La dimensione attuale però secondo Gabriele è ancora perfezionabile: «Vorrei che fossimo un po’ più gruppo di quanto non siamo. Ok che c’è stata la pandemia nel mezzo, però dopo diverse peripezie siamo riusciti a coinvolgere Vrangr al basso, e vorrei che riuscissimo a trovarci di più. I primi tre pezzi li provavamo quando eravamo un duo, senza in realtà sapere come sarebbero davvero usciti quando avessimo avuto una band completa, gli altri non li abbiamo mai provati, nemmeno una volta che siamo diventati tre». Quindi alla fine il metodo di lavoro non è stato tanto diverso da quello di Turris Eburnea. «No, esatto, è stato simile a Turris in fondo, per questo mi piacerebbe che ci beccassimo in sala prove più spesso. Adesso che la pandemia sta permettendo di fare un po’ più di cose, di trovarsi, non lo stiamo facendo, e un po’ mi dispiace. Abbiamo provato a fare qualcosa con Jamkazam, l’app per jammare in remoto, però è impossibile da gestire, sei sempre fuori tempo. Vedremo come gestire la situazione una volta che il disco sarà fuori».
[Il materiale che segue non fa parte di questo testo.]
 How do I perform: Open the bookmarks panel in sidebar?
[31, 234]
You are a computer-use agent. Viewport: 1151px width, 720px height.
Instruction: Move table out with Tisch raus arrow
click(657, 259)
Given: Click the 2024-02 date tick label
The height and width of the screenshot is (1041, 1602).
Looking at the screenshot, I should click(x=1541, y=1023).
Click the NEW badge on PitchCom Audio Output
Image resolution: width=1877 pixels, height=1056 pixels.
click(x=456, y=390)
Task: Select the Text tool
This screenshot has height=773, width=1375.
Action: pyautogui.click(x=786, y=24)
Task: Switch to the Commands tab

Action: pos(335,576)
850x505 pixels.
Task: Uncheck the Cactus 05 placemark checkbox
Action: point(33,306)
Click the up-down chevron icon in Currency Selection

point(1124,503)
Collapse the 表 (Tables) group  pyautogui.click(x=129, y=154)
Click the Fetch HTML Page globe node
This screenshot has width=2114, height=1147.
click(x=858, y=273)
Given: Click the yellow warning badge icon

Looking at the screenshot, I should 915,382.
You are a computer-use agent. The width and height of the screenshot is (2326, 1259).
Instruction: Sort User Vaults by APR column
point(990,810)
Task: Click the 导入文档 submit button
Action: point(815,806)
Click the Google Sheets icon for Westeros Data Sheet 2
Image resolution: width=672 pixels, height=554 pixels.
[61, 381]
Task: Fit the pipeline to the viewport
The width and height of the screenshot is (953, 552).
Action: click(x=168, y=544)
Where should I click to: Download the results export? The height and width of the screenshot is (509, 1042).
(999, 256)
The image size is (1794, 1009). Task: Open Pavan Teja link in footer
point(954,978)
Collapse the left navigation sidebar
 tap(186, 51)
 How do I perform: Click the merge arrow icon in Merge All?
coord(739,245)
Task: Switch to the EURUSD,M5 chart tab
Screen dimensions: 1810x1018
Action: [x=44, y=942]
Magari ricomincerai a suonare dal vivo, come quando eri un ragazzino? «Non lo so. Io non è che sia un mito con la chitarra, correggo tanto in produzione, non sono mica come Erik Rutan che prova e registra perché tanto è buona la prima. Io tante volte non aspetto nemmeno di impararli, i miei pezzi, prima di registrarli». Un po’ come i Summoning, che si sentono più compositori che musicisti, e che non suonano live perché tanto non sarebbero in grado di riproporre cose che hanno registrato anni fa, visto che non le hanno mai imparate. «Idem, stessa cosa per me. Dei riff dei vari Cosmic Putrefaction mi ricordo a malapena quelli principali. Dovrei reimparare tutto da capo. Guarda, “The Glooming Murk…”, un brano da The Horizons Towards Which Splendour Withers, è veramente difficile da suonare. L’altro giorno l’ho ripreso in mano senza le tab davanti e mi sono detto ma come cazzo si fa ‘sta roba». E con Vertebra Atlantis? «I primi tre pezzi li so suonare, li ho provati di più in effetti». D’altronde fa parte dell’essere una band, dell’ecosistema-gruppo, in cui devi portare il tuo contributo, parlarne con qualcun altro, rimaneggiarlo, lavorarci per più tempo. «Esatto, e vorrei che diventassimo una band che si trova a prova e si gasa perché è in grado di suonare il proprio repertorio alla perfezione. Quello mi piacerebbe tantissimo. Speriamo di farcela».
Dopo Vertebra Atlantis? Tornerai all’ovile con un nuovo Cosmic Putrefaction? «Il disco è pronto al 98%. Già completamente scritto e registrato, tranne la batteria perché questa volta ci sarà un batterista vero». Niente più batteria programmata quindi? «No, stavolta ci sarà Giulio Galati (Nero Di Marte, Hideous Divinity) in studio a registrare». Si prevedono mazzate.